─── DATA LISTING

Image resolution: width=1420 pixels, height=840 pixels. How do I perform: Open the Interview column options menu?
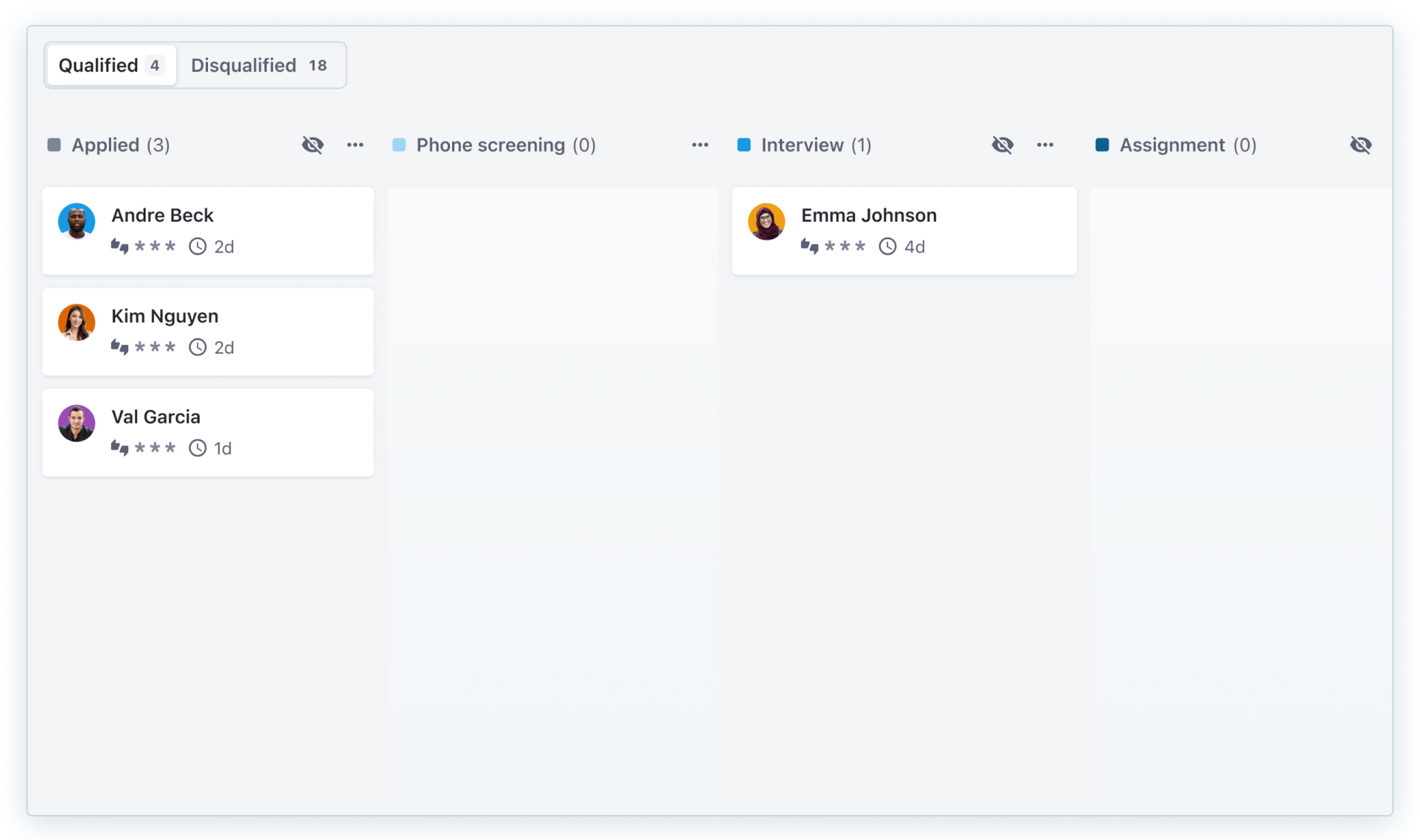pyautogui.click(x=1046, y=145)
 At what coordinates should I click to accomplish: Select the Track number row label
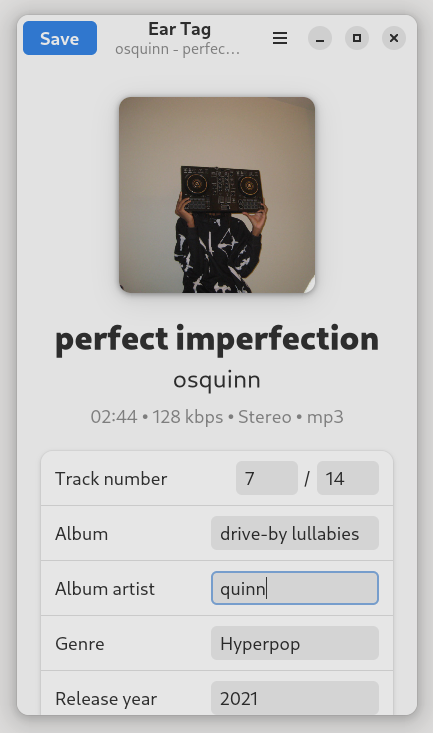111,479
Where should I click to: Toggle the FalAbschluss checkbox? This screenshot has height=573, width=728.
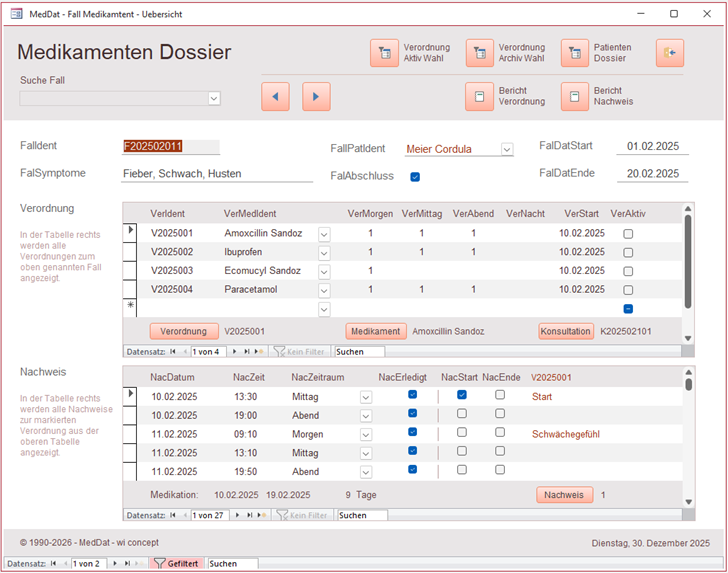[415, 177]
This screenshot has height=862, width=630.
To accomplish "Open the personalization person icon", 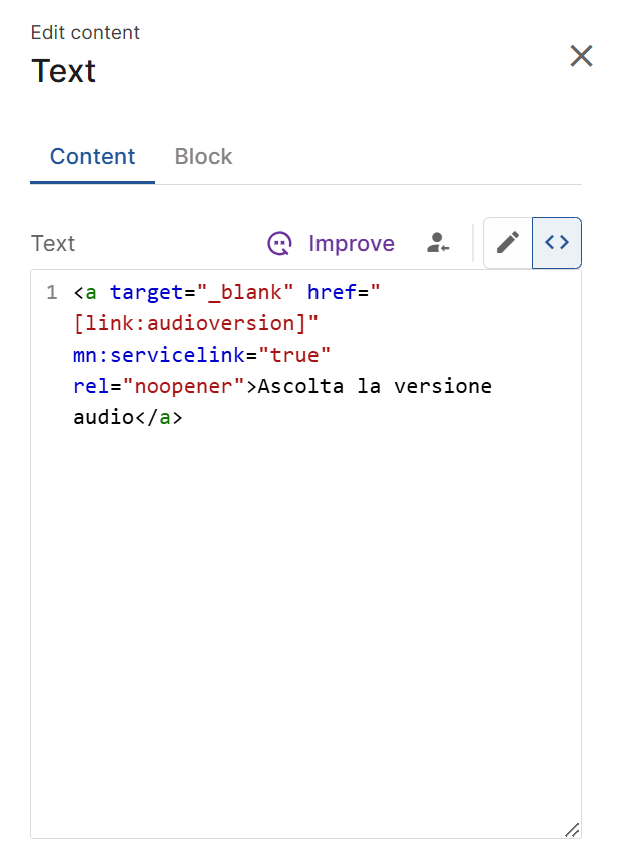I will [437, 243].
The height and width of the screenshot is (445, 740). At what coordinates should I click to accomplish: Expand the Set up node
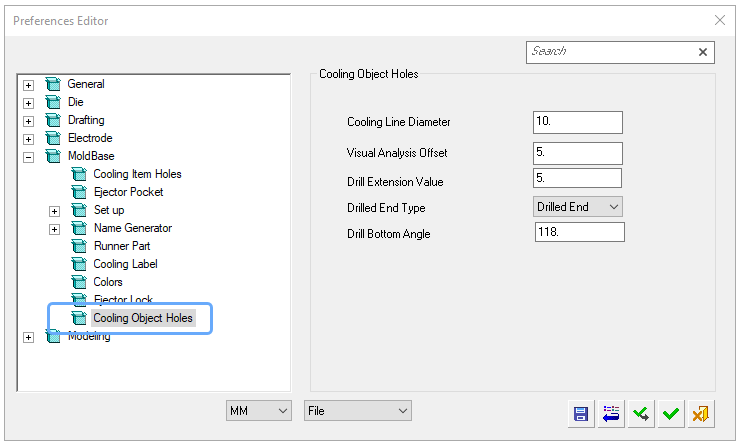point(54,211)
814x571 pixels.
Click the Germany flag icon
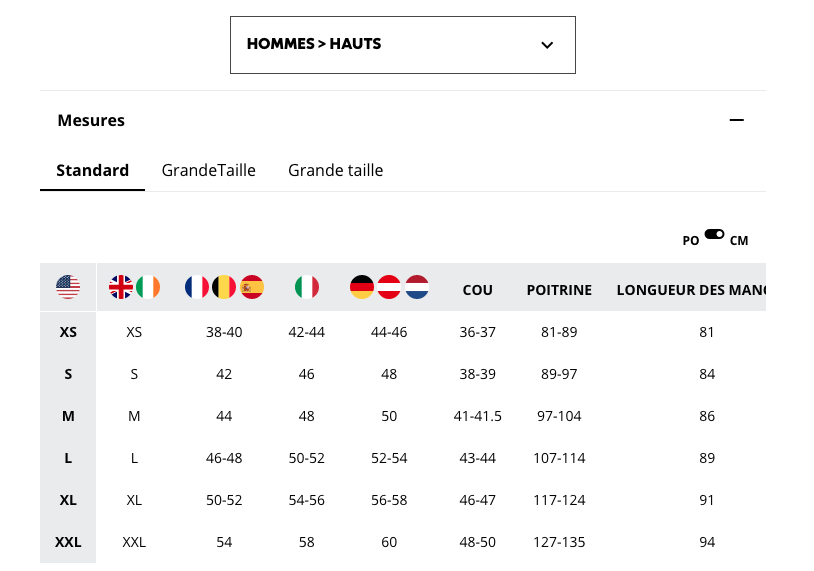[x=362, y=287]
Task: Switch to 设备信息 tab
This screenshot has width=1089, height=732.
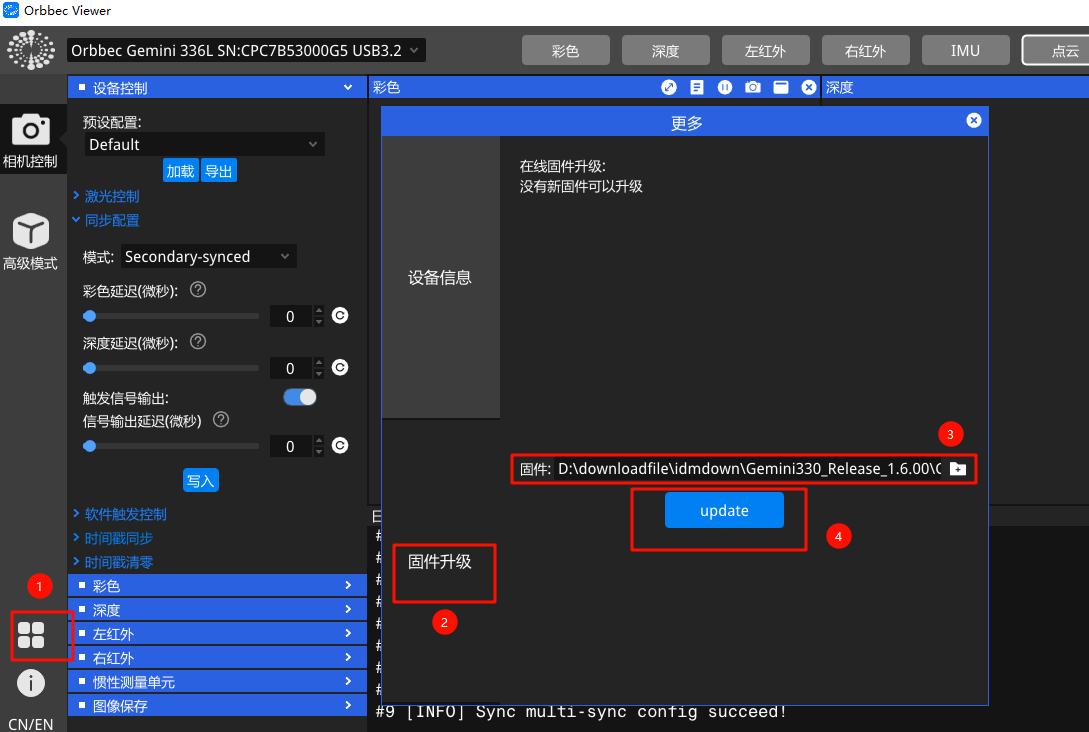Action: (440, 278)
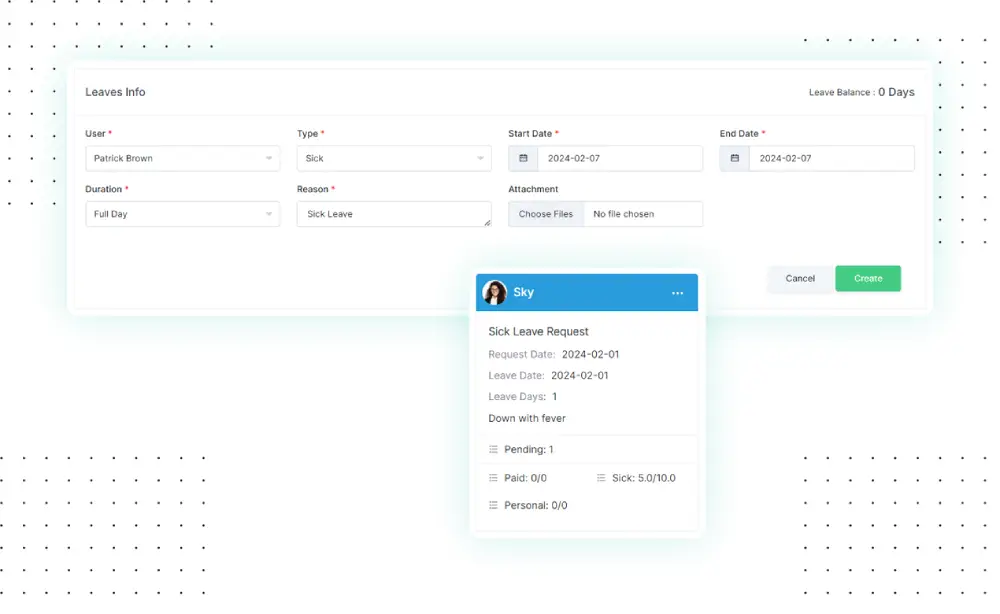
Task: Open the User dropdown showing Patrick Brown
Action: tap(182, 158)
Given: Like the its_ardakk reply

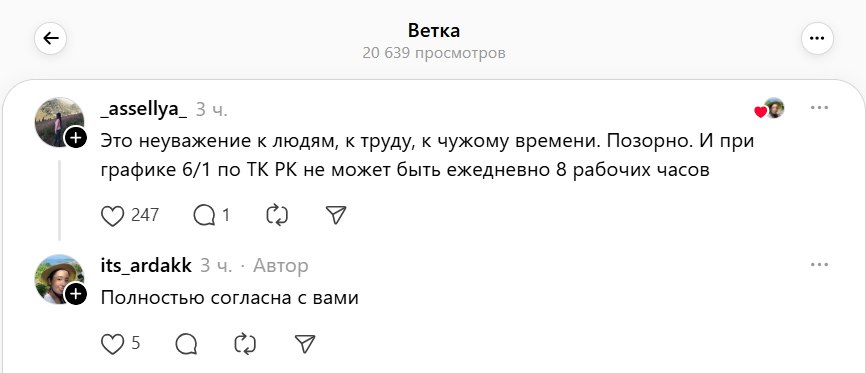Looking at the screenshot, I should [x=113, y=344].
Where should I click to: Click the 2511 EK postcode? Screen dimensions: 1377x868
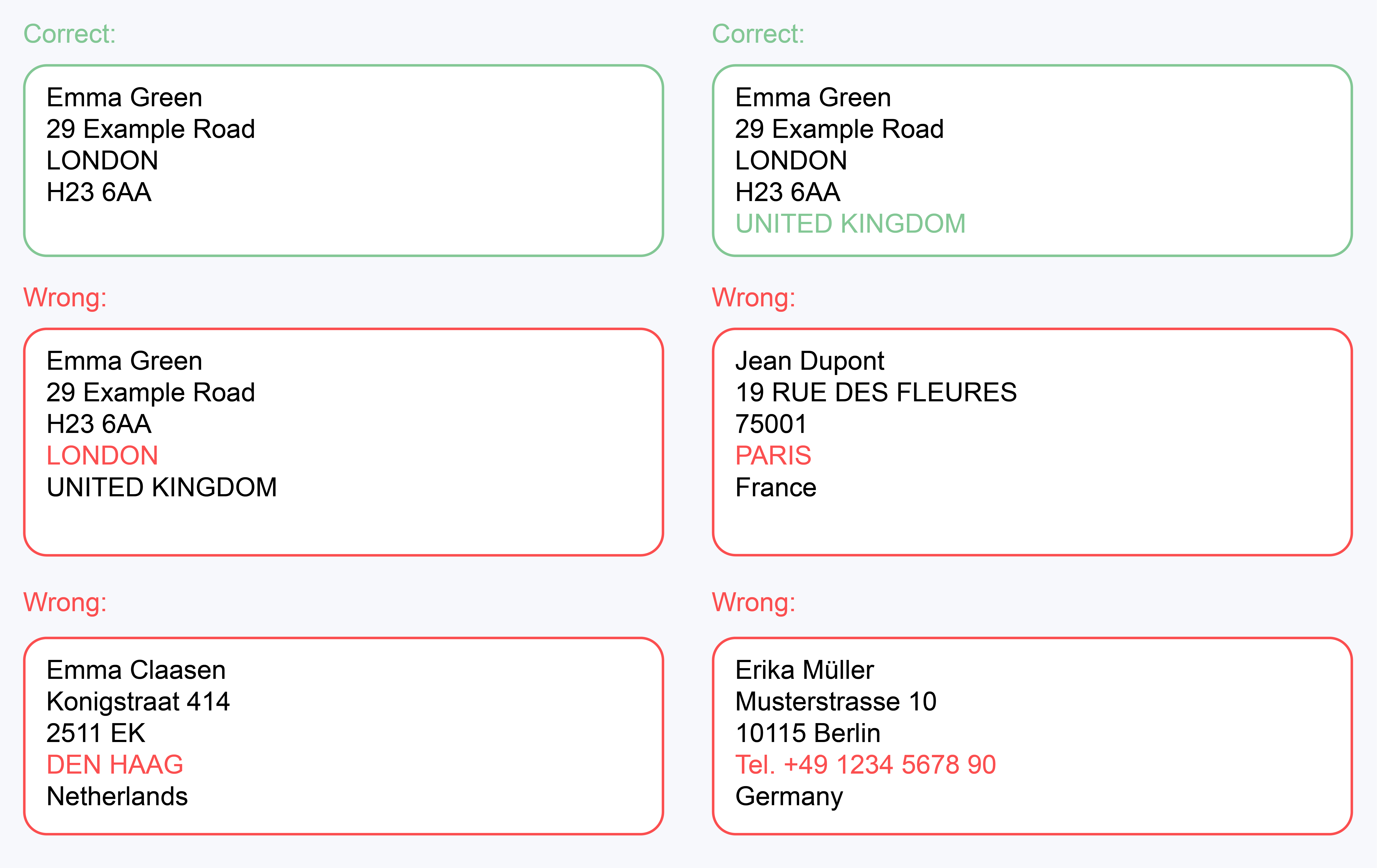click(96, 733)
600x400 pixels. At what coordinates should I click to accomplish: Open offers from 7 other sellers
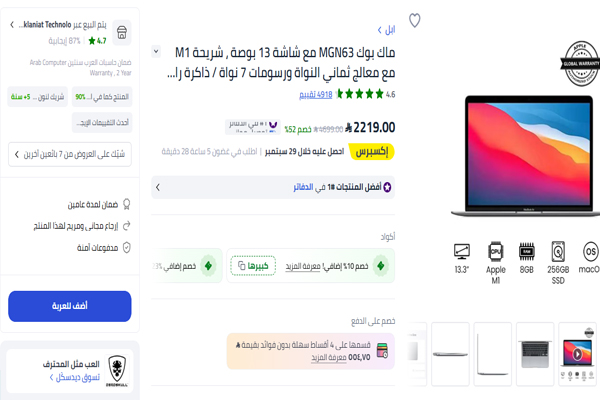click(x=70, y=154)
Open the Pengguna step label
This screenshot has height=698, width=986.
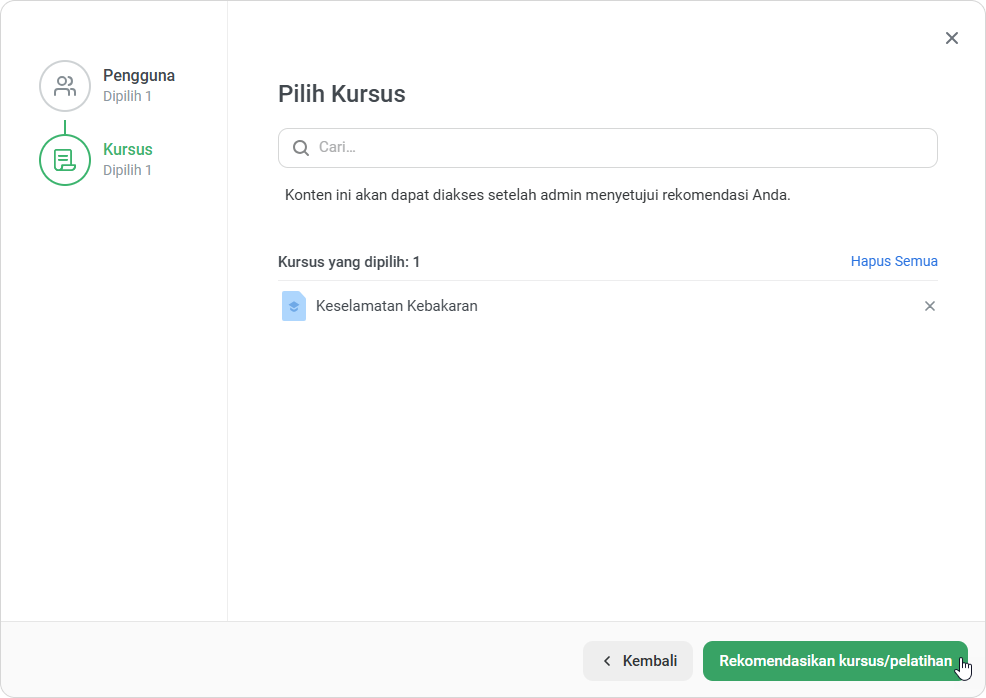[x=139, y=75]
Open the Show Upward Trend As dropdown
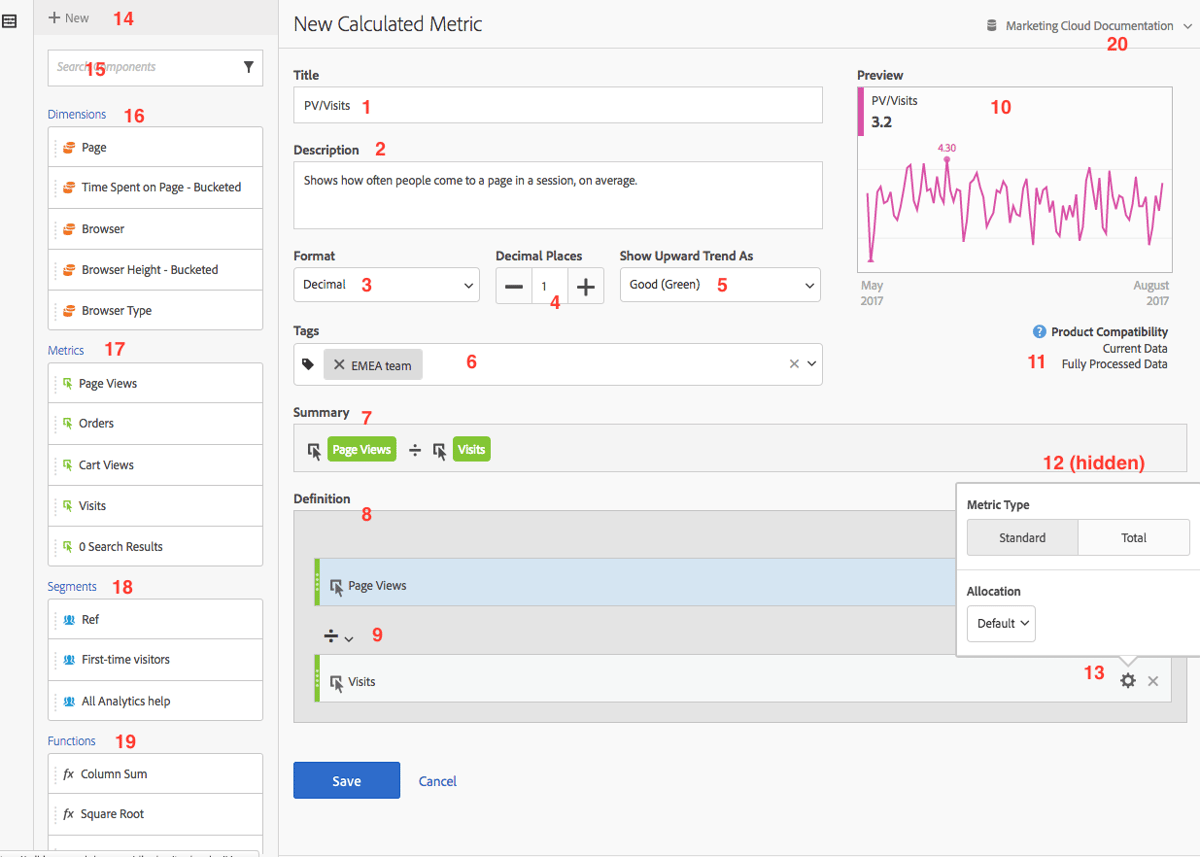 tap(719, 284)
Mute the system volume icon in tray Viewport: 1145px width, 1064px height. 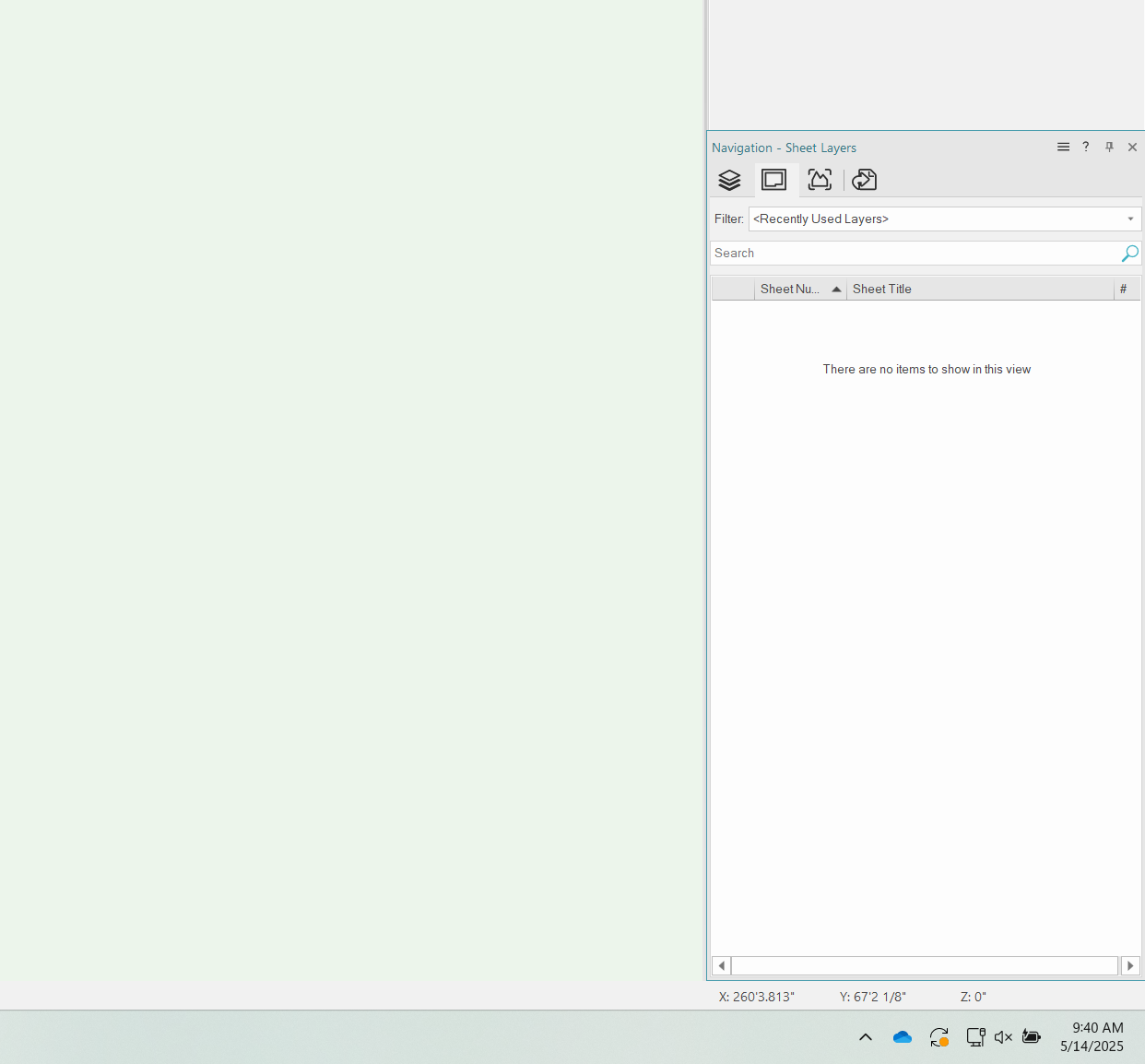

──────

REQUIRED WORK |
Reproduce the lines of the entries above verbatim, starting at the line containing "814x571 pixels." and ending at the line containing "click(96, 733)", with both of those lines included. Leave the pictures out of your output.

CORRECT ANSWER |
814x571 pixels.
Click the Germany flag icon
[x=362, y=287]
Task: Switch to 设备信息 tab
This screenshot has width=1089, height=732.
Action: (440, 278)
Task: Open the User dropdown showing Patrick Brown
Action: tap(182, 158)
Given: Like the its_ardakk reply

Looking at the screenshot, I should [x=113, y=344].
Where should I click to: Click the 2511 EK postcode? Screen dimensions: 1377x868
click(96, 733)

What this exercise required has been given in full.